Vouloir, devoir, c’est de l’action ; l’analyse de ces sentiments actifs n’est qu’une curiosité.

Il est vrai qu’un préjugé, particulier à certains esprits spéculatifs, exagère la puissance des idées sur la conduite et confond trop souvent l’ordre des choses en faisant de l’action ou même d’un art l’humble servant d’une science ou d’une philosophie.

Tant s’en faut que nos idées dites morales conduisent notre vie morale, qu’elles ne sont que l’étendard de nos actions, sur lequel est inscrit la sanction de l’habitude ou de la passion sous la forme illusoire d’un commandement.

Pour qui voudra réfléchir sur ses propres observations, le rôle de l’intelligence et de la volonté dans la conduite ne consiste qu’à enregistrer nos instincts moraux et à les coordonner dans la durée, exactement comme nos mouvements se coordonnent dans l’espace pendant la marche sans que nous soyons obligés d’en avoir conscience.

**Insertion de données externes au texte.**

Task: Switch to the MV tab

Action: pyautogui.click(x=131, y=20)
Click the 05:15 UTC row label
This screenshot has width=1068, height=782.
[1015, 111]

Mais, en donnant le nom de volonté à cette coordination à son plus haut degré, il faut bien se garder de se laisser duper par les mots et de faire de la coordination consciente de nos tendances un souverain absolu dont le caprice despotique asservirait complètement et d’une façon permanente nos penchants à sa direction supérieure. La volonté est la forme la plus haute de notre organisation, et j’admets très bien le mot de moral pour caractériser notre vie supérieure, mais il ne faut pas oublier alors qu’il y a des impuissants en volonté, comme il y a des idiots ou des incapables d’intelligence.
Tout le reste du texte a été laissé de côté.